TUESDAY AFTERNOON
MICHAEL ALIG: You know, James, you don’t know any of this: When I first got to Rikers Island, do you know that they put me in the mental ward?
JAMES ST. JAMES: I think I sort of did. Why did they do that?
Michael: (Very sarcastic) Well, gee, I don’t know. Maybe it was the cover story of the Village Voice that had my picture superimposed on top of a skull (James laughs) with a heroin needle underneath (James laughs harder). All about how I’m an admitted pedophile. Remember that article? It said, “Michael Alig admits he’s a pedophile. He says he thinks it’s great!”
James: “Just clean fun, is what he said.”
Michael: Of course I said nothing of the sort. It was a complete lie. But you know the Village Voice gets handed out free to inmates at Rikers Island (a great customer base, don’t you think?). So anyway, it was the talk of the prison.
James: How did they make the logistical leap to you being insane?
Michael: Well, because they thought that anybody that goes around saying those things has to be crazy.
James: So were you in a straight jacket? Was it like The Snake Pit?
Michael: I wasn’t but, James, I’m telling you: I feel for those people who are really crazy, because they have nobody. Nobody is going to speak up for them. I was like Francis Farmer, I was in there with them and there was nobody to listen to me because I was crazy.
James: Were you afraid you were going to get lost in the system?
Michael: Oh, totally. James, listen, they put the crazy people in these trailers that are like modular units off the side of Rikers Island. This is in the dead of winter, there was no heat in these buildings, and we were all sleeping in our coats and gloves. It was just as cold inside as it was outside, and you can’t complain to anybody because you’re crazy and they’re not going to listen to you.
James: Right, right.
Michael: And I was dope sick and throwing up. I didn’t want to get in the shower because I was sick and it was cold. And do you know that the inmates threw me in a cold shower and took all my clothes off and just left me there?
James: The other mental people?
Michael: Yes, it was awful.
James: How long were you there?

#### [WHAT TO DO]
[a] In the interview about Rikers Island, which newspaper does Michael say is handed out free to inmates there?
[b] Continue the interview about Michael Alig's time on Rikers Island, picking up after its final line.

Stored data entries:
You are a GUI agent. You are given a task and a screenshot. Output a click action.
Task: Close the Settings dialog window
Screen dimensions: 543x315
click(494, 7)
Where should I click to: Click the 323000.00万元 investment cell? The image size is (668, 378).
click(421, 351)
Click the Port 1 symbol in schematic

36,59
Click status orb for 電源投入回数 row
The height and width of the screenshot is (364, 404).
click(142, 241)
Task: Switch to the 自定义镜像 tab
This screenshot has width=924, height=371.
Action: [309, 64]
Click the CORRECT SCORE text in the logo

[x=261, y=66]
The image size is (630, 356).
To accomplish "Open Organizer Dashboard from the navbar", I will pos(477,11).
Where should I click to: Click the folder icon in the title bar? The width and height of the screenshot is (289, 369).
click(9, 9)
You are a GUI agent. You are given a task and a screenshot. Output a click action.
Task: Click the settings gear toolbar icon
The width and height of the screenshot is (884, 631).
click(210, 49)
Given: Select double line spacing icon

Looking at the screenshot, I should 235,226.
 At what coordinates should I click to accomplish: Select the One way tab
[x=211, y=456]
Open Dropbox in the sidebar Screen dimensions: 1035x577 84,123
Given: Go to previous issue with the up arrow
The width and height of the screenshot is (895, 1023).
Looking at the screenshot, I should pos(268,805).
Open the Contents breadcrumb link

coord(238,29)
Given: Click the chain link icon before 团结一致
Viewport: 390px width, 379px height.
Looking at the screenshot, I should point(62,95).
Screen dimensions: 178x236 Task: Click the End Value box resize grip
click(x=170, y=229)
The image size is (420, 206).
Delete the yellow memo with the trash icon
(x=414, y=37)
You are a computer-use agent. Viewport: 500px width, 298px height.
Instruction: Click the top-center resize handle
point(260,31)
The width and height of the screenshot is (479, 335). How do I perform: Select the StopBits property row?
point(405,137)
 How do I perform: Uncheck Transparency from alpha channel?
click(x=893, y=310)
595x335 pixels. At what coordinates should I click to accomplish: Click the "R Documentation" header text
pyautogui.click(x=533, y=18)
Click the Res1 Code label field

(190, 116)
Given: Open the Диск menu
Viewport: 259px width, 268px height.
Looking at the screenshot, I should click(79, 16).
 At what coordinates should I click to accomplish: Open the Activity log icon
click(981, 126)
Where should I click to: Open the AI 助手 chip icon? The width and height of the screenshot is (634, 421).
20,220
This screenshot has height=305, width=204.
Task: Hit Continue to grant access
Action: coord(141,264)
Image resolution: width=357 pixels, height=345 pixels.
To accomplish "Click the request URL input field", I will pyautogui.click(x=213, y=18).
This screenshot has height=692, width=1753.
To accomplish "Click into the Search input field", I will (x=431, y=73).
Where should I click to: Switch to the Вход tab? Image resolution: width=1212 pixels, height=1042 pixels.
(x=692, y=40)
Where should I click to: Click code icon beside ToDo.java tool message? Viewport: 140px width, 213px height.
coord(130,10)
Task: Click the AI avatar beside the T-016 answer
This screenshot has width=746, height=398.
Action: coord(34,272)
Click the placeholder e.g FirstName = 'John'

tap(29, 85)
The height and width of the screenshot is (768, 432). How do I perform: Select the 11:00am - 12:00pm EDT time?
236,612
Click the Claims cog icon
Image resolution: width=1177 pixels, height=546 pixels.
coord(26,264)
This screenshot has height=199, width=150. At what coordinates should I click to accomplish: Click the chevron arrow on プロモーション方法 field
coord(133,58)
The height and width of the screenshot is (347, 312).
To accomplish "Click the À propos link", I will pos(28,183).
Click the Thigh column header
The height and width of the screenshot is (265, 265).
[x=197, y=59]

#### [RESPONSES BY TASK]
[a] The Village Voice.

[b]
Michael: About 10 days. Every so often the inmates have to go in for an evaluation and when I went in for the evaluation, right when I walked in the room, the psychiatrist said “What are you doing here?” I said “What do you mean?” And she said “You’re not supposed to be here” and then they took me out.
James: Where was Freeze during all this?
Michael: Living it up at a place called NEC or something like that. Which is the VIP section, the protective custody section.
James: So you were dope sick all this time. There weren’t any drugs once you got into Rikers?
Michael: Not in the mental ward.
James: But when you got into Rikers?
Michael: Yes, when I was in Rikers, there was. And, oh God, I was buying people’s methadone from them. This is so disgusting, this is how it works: You have to go to the hospital to take your methadone. So inmates were going to the hospital, drinking it, putting the methadone in their mouth like they were going to drink it, and then KEEPING IT IN THEIR MOUTH ALL THE WAY BACK to the dorm where we were sleeping, THEN SPITTING IT UP IN MY HAND, so that I could drink it, and then I would pay them for it.
James: That’s sooooo fabulous.
Michael: No, James, it wasn’t. And you know, sometimes you don’t even know who your getting it from, sometimes it just comes to you in a little plastic sandwhich baggie—and you can tell it’s spit-up because there’s like saliva in it, and everything, and you just have to drink it.
James: What about the heroin? Wasn’t there heroin there for you?
Michael: There was – but the methadone was much cheaper. I couldn’t afford to buy the heroin.
James: No, I’m sorry, that is TOTALLY fabulous. OPM – Other People’s Methadone.